Анисья у меня весь чин Литургии уж наизусть знает. Мы ее – рисованью учим. Она нам говорит важно, кисточку в акварельку макая: я буду иконы рисовать, буду!
Будешь, киваю я ей, будешь. Что выберешь – то и будет.
…а парня этого молодого, Бориса Полянского, ныне отца Серафима, вот до сих пор думаю, правильно или нет, Господи, я на Твою стезю, в Церковь, толкнул? Уж очень мучился он. Смерть ребенка не каждый переживет.
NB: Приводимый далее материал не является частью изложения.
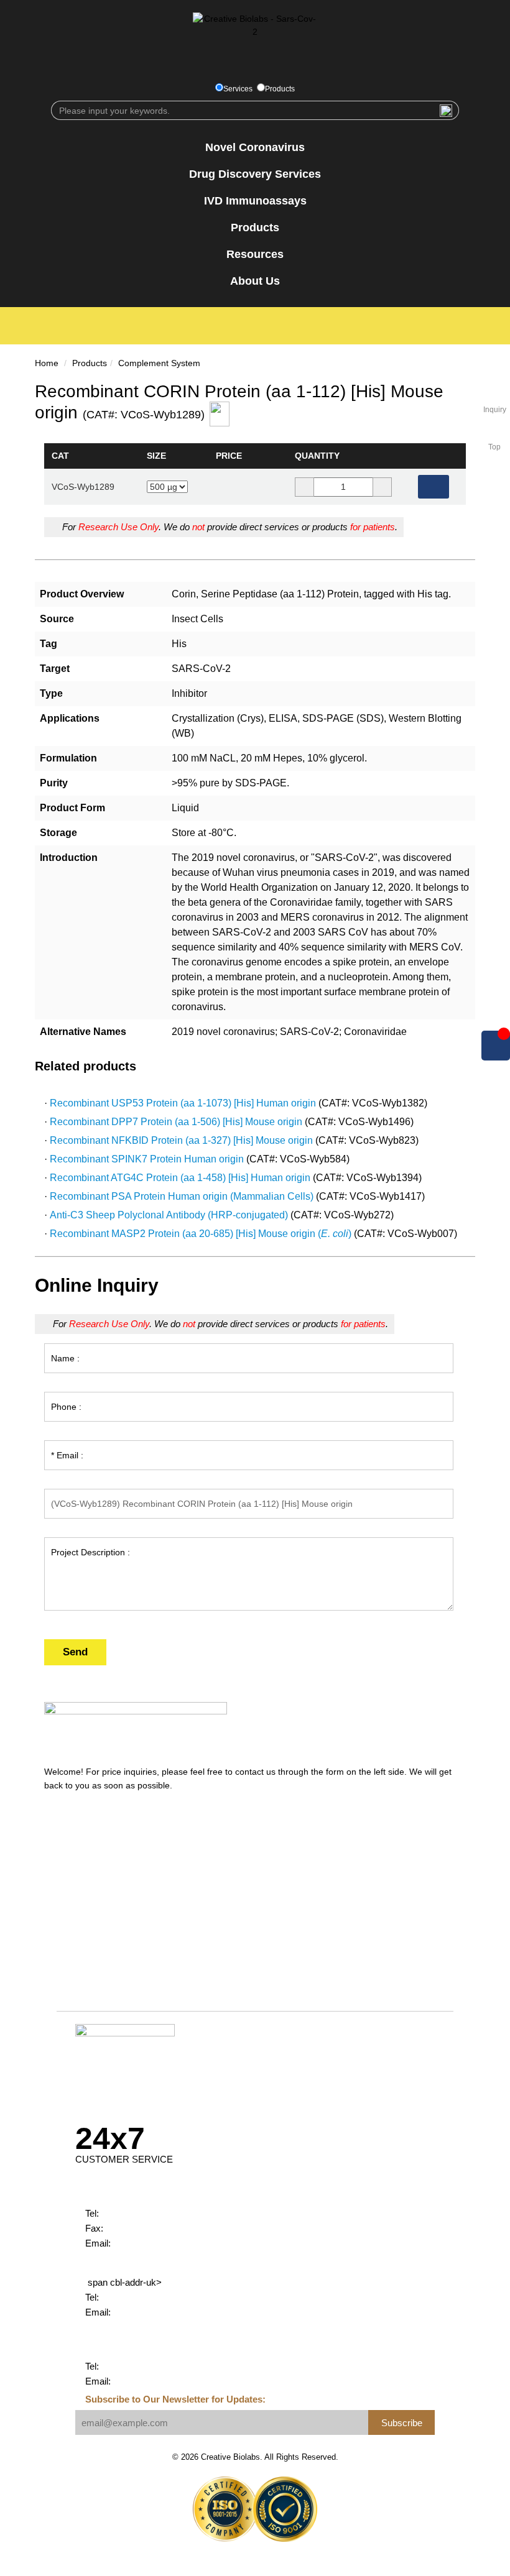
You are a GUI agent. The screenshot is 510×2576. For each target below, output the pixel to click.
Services (238, 89)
И он же мне сам сказал, что его дочка с небес в иереи позвала. Значит, это был знак Господень. Кто смеет ослушаться Господа? Надо уметь читать знаки Его. Надо слышать словеса Его.
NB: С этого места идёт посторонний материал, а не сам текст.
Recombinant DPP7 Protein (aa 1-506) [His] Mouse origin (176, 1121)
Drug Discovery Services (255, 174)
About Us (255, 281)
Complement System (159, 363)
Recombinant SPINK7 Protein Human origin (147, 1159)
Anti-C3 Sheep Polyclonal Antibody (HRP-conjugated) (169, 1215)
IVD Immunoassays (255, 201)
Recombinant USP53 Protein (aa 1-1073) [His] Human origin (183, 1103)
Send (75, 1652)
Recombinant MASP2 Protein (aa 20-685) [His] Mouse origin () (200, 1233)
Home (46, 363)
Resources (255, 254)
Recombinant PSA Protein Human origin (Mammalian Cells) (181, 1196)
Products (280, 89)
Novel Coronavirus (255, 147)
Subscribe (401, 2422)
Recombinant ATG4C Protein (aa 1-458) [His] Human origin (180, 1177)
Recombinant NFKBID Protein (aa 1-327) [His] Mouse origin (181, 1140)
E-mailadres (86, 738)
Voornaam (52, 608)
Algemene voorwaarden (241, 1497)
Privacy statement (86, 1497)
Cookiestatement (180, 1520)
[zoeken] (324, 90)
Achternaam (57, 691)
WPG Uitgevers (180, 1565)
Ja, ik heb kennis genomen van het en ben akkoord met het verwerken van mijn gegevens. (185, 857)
И все же иной раз так и сцепит сердце кошачьей лапой: да сможет ли он, да вытянет ли он, вытащит ли на берег эту тяжкую, тяжелую сеть, где рыбы-люди бьются, плачут, где серебро и золото – вперемешку с кровью и грехами… где не шептать молитву губами надо – сердцем, молча, каждую минуту и каждую секунду творить ее… умное делание, как у святых отцов пустынников… у столпников… Мучусь: да сдюжит ли?!.. да не сорвется ли… А потом устыжусь. Про себя мыслю: ты же, отец Максим грешный, не срываешься же в пропасть, а всякое утро, зимой – затемно, еще в ночи звездной, серебристой, с постели встаешь, как солдат, и на раннюю службу идешь, перекрестясь!
Так и попрошу, в бессчетный раз, у Господа прощенья. Так и наложу на себя крест Твой, Господи.
ДВУНАДЕСЯТЫЙ ПРАЗДНИК.
УСПЕНИЕ ПРЕСВЯТОЙ БОГОРОДИЦЫ
В этот праздник я думал отчего-то о двух старухах моих.
Об Иулиании и о матери моей.
В праздник Успенья всегда думаешь о том, как человек твой родной уходит; как ты его провожаешь; куда уходит он; и что есть смерть.
Нет, не знаем мы, что есть смерть. Хотя догадок много уже произнеслось.
Кто говорит – там тьма кромешная и пустота, и за гробом не будет ничего. Кто – что там сиянье и радость, и Ангелы возьмут тебя на руки свои и понесут в Рай, если ты праведник.
А если грешник? Куда грешника-то понесут?
Аз есмь грешен, Господи, и куда велишь понести Ты Меня?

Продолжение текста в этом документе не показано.